After the succes of the MS-RPC Fuzzer, I was wondering if the same approach could be applied to COM/DCOM. This involes fuzzing the COM classes and their interface definitions. Gain insights into COM/DCOM implementations that may be vulnerable using an automated approach and make it easy to visualize the data. By following this approach, a security researcher will hopefully identify interesting COM/DCOM classes in such a time, that would take a manual approach significantly more.

Note

The owner of this repository is not responsible for any damage of the usage made using these tools. These are for legal purposes only.
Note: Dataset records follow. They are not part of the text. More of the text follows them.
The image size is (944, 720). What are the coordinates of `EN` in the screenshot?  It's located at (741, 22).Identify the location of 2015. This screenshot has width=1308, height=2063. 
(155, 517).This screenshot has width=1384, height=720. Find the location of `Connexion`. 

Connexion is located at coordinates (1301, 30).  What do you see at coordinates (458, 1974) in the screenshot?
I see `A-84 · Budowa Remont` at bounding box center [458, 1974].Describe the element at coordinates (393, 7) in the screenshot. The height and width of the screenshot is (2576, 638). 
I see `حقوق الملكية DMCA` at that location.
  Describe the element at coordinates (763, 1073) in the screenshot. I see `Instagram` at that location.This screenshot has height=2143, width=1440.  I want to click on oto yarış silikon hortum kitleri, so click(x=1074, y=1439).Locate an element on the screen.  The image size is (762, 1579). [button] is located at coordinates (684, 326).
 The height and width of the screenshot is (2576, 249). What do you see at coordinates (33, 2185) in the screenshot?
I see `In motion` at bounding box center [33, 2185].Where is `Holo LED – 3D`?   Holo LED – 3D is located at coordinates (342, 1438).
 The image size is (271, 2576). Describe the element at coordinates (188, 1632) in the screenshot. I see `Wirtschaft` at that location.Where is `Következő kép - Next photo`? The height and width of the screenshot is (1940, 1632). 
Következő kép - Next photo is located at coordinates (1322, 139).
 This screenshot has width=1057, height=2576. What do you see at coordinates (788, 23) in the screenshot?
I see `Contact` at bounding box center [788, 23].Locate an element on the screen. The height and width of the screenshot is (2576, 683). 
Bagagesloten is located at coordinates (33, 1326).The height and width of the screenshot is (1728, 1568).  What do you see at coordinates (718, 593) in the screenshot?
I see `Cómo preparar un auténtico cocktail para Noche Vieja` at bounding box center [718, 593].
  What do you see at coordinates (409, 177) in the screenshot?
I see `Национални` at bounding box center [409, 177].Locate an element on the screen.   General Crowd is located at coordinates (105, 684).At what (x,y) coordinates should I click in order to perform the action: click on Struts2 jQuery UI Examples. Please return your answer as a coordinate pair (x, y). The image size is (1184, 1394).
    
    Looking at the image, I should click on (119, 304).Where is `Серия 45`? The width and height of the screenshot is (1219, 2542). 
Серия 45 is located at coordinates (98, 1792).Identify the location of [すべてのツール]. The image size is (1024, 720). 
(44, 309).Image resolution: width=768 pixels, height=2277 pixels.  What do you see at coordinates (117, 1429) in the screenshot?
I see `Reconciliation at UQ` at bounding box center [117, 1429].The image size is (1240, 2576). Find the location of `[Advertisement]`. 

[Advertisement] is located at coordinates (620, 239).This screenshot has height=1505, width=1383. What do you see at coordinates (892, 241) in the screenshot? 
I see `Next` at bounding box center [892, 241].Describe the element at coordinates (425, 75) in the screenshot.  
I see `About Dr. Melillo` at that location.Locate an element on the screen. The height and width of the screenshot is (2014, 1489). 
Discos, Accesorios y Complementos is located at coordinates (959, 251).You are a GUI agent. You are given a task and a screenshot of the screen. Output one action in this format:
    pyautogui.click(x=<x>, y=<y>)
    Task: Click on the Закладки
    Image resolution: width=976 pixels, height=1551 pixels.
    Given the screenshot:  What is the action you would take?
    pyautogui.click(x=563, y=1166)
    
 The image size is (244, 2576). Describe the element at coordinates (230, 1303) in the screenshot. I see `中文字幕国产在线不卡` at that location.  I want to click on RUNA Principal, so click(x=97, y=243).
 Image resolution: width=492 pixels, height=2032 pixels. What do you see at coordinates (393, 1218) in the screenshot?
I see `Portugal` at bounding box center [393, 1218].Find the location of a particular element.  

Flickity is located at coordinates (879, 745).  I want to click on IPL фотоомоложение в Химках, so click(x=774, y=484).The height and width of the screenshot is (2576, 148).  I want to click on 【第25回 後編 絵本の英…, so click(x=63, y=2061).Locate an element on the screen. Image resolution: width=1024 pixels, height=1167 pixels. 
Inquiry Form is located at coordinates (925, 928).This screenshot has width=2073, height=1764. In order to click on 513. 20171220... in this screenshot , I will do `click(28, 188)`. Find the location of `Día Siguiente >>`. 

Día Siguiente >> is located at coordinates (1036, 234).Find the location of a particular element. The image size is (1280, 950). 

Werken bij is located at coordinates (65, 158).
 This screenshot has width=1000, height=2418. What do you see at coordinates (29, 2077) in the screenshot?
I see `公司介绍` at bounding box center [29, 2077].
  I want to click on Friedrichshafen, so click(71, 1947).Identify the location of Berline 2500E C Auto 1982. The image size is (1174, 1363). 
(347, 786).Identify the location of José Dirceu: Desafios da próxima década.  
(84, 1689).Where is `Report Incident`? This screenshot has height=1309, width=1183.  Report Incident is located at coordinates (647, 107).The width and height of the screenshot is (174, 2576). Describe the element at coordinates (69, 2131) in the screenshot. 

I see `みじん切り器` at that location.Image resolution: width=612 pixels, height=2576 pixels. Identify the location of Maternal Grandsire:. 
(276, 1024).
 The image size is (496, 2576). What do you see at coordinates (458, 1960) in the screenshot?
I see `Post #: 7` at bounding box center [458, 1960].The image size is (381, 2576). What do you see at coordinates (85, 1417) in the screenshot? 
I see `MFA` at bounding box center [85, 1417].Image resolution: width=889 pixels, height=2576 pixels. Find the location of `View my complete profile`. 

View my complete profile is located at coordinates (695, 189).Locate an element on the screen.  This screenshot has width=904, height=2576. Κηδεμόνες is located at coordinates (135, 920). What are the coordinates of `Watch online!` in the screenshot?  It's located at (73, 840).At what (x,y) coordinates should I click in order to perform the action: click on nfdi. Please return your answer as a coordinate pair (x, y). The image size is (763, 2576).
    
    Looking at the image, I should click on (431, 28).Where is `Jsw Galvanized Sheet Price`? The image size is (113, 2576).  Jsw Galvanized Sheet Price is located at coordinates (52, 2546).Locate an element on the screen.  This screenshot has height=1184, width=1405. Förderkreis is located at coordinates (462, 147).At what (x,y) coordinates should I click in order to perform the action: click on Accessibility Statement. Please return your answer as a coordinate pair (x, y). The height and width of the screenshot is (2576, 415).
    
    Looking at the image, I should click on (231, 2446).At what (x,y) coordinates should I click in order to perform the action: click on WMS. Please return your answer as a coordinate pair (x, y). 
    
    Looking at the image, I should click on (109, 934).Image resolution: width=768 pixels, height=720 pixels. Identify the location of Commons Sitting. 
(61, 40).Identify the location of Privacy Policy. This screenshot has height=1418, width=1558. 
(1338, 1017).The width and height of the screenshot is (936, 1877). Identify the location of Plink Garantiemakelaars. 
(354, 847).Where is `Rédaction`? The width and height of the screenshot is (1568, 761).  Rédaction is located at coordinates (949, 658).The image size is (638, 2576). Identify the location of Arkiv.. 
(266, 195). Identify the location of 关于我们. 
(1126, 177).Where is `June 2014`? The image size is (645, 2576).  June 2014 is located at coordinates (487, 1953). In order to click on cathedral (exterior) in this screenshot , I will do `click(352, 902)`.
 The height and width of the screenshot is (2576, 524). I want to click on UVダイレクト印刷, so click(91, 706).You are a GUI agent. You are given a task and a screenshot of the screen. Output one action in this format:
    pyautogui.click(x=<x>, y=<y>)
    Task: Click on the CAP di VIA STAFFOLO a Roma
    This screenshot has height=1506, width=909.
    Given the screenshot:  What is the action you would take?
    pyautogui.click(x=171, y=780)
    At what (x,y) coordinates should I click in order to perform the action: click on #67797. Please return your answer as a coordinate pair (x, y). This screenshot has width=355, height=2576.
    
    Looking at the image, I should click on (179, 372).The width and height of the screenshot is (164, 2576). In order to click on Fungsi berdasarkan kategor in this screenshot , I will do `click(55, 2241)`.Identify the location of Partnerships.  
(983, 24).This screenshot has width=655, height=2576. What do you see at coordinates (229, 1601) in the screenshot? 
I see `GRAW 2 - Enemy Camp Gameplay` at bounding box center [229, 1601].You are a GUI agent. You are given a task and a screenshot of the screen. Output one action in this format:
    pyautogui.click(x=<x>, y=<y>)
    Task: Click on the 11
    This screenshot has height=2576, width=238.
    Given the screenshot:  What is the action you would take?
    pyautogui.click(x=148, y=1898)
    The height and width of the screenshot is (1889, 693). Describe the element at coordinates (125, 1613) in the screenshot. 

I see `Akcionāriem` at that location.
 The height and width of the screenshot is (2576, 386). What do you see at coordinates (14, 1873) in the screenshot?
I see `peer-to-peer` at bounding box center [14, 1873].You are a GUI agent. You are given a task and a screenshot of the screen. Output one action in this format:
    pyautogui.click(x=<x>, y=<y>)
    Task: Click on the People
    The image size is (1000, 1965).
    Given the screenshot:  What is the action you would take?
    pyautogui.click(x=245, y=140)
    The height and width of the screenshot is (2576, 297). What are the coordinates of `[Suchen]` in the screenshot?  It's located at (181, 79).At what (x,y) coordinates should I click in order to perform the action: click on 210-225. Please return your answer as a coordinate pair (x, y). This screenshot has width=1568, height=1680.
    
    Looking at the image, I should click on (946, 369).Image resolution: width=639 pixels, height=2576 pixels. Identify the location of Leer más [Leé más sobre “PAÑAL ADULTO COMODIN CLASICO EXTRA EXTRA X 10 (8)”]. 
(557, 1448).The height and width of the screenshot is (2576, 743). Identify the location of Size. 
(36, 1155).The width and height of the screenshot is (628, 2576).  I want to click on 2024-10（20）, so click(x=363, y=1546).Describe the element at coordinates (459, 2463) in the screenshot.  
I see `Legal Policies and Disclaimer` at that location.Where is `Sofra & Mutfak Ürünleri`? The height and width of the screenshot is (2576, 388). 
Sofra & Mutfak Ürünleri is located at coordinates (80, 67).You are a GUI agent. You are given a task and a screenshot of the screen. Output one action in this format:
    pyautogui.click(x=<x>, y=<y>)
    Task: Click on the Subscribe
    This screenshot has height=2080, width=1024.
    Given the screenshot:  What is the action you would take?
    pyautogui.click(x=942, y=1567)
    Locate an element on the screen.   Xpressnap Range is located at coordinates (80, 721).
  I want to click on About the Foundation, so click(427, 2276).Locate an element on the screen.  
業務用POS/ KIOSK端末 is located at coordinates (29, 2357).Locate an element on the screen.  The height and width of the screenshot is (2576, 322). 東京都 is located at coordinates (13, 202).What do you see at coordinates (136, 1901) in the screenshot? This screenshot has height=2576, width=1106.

Use at your own risks.

Requirements

• OleViewDotNet PowerShell module
• PowerShell <7 (PS 7 is not supported)

Install

Clone the repository and import the COM-Fuzzer module:

Import-Module .\COM-Fuzzer.psm1

If the required PowerShell module OleViewDotNet is not installed, you will be asked to install it.

Quick example

1. Get COM server data for CLSID 13709620-C279-11CE-A49E-444553540000

Get-ComServerData -OutPath .\output\ -CLSID 13709620-C279-11CE-A49E-444553540000

2. Execute calculator

'.\output\ComServerData.json' | Invoke-ComFuzzer -Procedure ShellExecute -StringInput "calc.exe" -OutPath .\output\

For more examples see Fuzzing examples.

Global overview design

graph TD
    User([User])

    %% Input and output styling
    classDef input fill:#d4fcd4,stroke:#2b8a3e,stroke-width:2px,color:#000;
    classDef output fill:#fff3cd,stroke:#ffbf00,stroke-width:2px,color:#000;

    %% Phase 1: Gather COM Data
    User --> A1[Get-ComServerData]
    A1 --> A2[Target or context specified]
    A2 --> A3[ComServerData.json]
    A3 --> B1[Invoke-ComFuzzer]

    %% Phase 2: Fuzzing
    B1 --> B2[log.txt Call History]
    B1 --> B3[allowed.json]
    B1 --> B4[denied.json]

    %% All fuzzer outputs used in Phase 3
    B3 --> C1[Import-DataToNeo4j]
    B4 --> C1

    %% Phase 3: Analysis
    C1 --> C2[Neo4j Database]
    C2 --> C3[Graph Visualization & Querying]

    %% Apply styling
    class A3 input;
    class B3,B4,B2 output;

    %% Labels for clarity
    subgraph Phase1 [Phase 1: Initialize COM]
        A1
        A2
        A3
    end

    subgraph Phase2 [Phase 2: Fuzzing]
        B1
        B2
        B3
        B4
    end

    subgraph Phase3 [Phase 3: Analysis]
        C1
        C2
        C3
    end

Loading

To-do

• Write cypher queries templates for Neo4j
• Implement time out for invoking procedures that take long

Known bugs

• Find root cause to some PowerShell crashes and fix them

Acknowledgement

This tool is heavily built upon OleViewDotNet by James Forshaw with Google Project Zero. This tool uses the OleViewDotNet module to do most tasks.